TASK DESCRIPTION: Copy the data below exactly, from the line with "The height and width of the screenshot is (659, 806)." up to and including the line with "pyautogui.click(x=416, y=493)".

## BEGIN SUPPLIED DATA

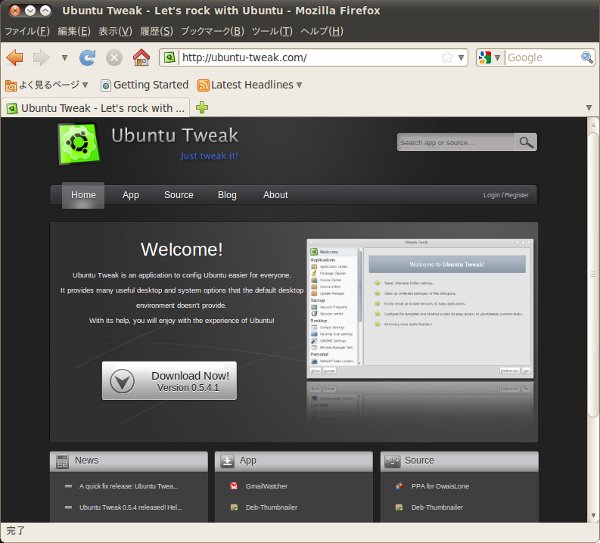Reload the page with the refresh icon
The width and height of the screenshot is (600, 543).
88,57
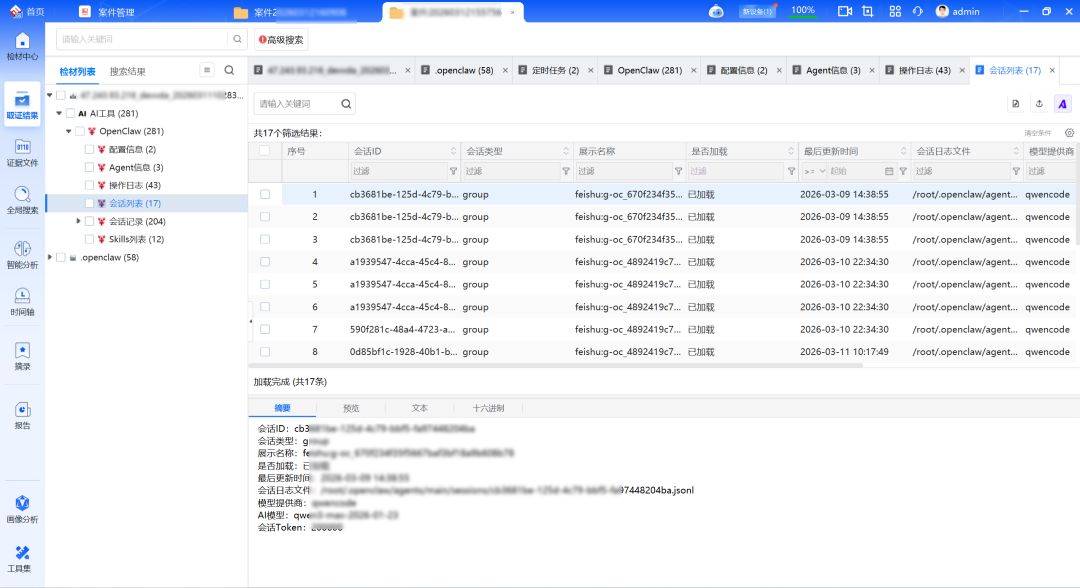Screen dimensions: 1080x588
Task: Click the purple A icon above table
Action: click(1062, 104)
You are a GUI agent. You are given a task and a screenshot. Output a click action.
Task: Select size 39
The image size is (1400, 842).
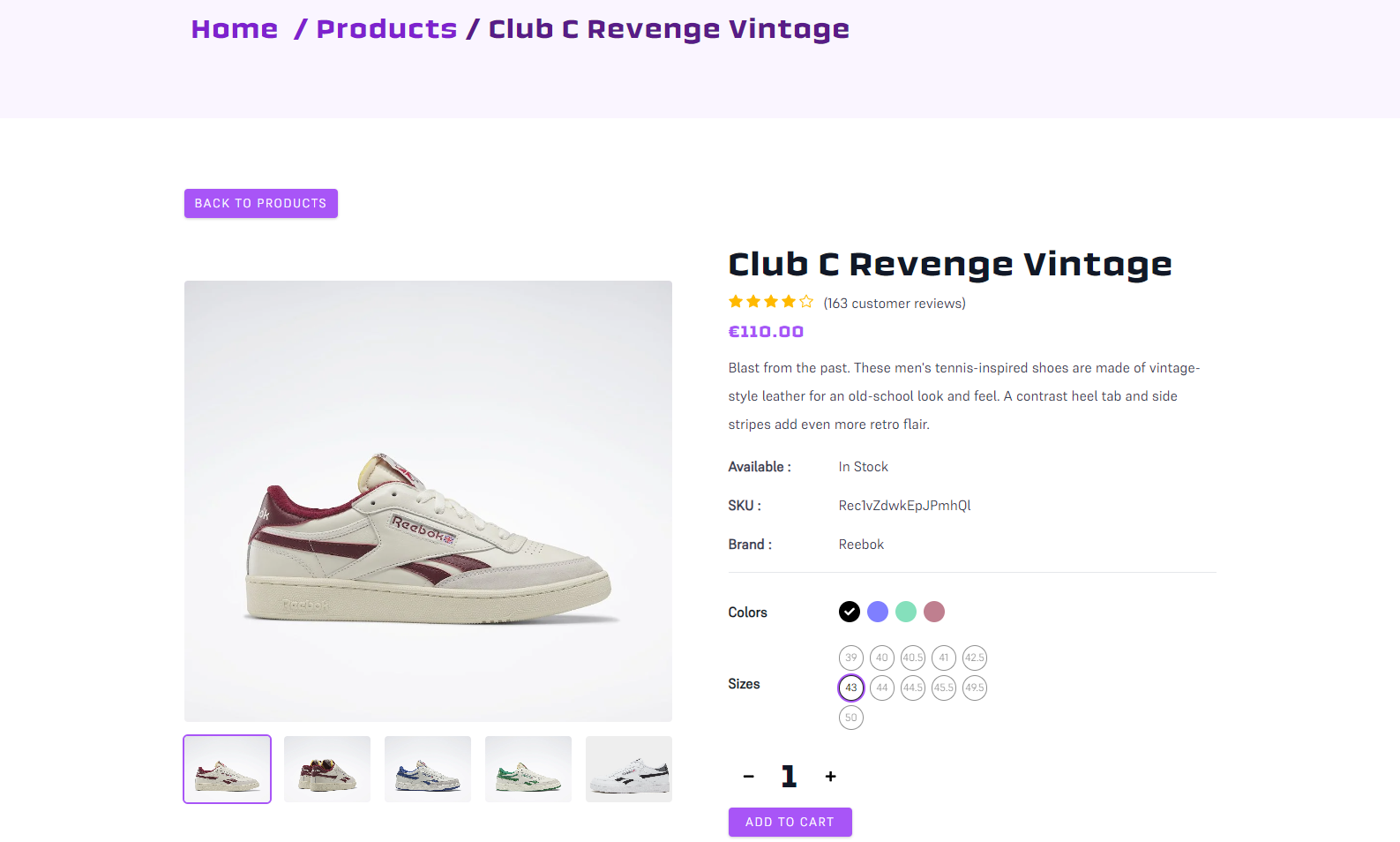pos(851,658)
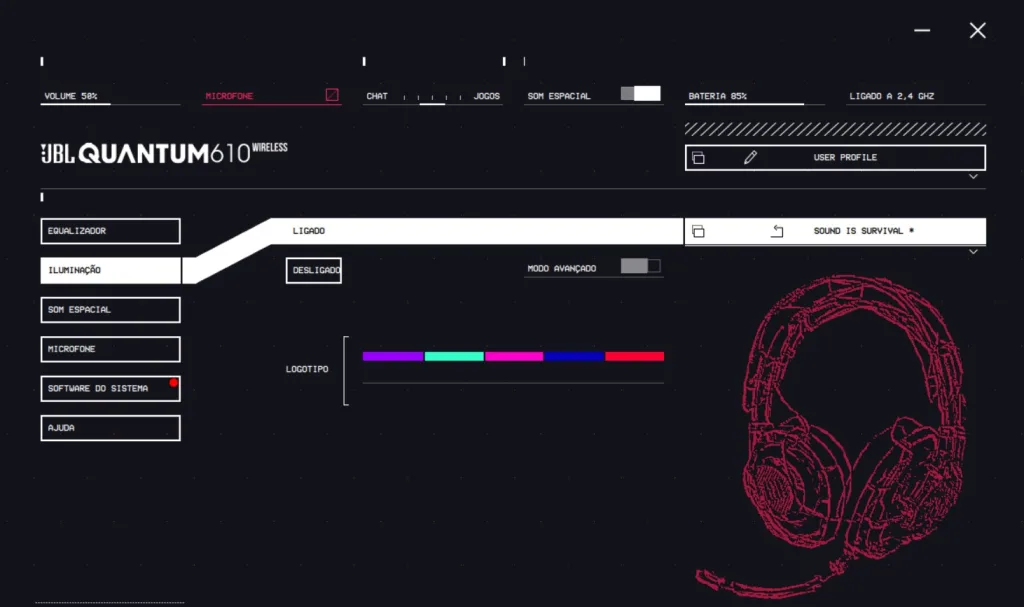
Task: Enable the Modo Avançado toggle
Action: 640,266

## END SUPPLIED DATA
## BEGIN SUPPLIED DATA

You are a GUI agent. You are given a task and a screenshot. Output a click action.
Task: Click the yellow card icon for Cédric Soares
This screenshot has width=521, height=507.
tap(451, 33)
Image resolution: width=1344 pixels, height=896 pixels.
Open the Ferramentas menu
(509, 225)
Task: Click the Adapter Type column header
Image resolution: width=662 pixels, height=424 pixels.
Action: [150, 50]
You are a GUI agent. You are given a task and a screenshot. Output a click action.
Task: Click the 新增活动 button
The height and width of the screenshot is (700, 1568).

## END SUPPLIED DATA
## BEGIN SUPPLIED DATA

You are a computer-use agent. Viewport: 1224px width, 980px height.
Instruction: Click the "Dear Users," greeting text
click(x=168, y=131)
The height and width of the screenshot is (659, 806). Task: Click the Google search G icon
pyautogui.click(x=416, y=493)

## END SUPPLIED DATA

RESULT OF THIS TASK:
The height and width of the screenshot is (659, 806). Task: Click the Google search G icon
pyautogui.click(x=416, y=493)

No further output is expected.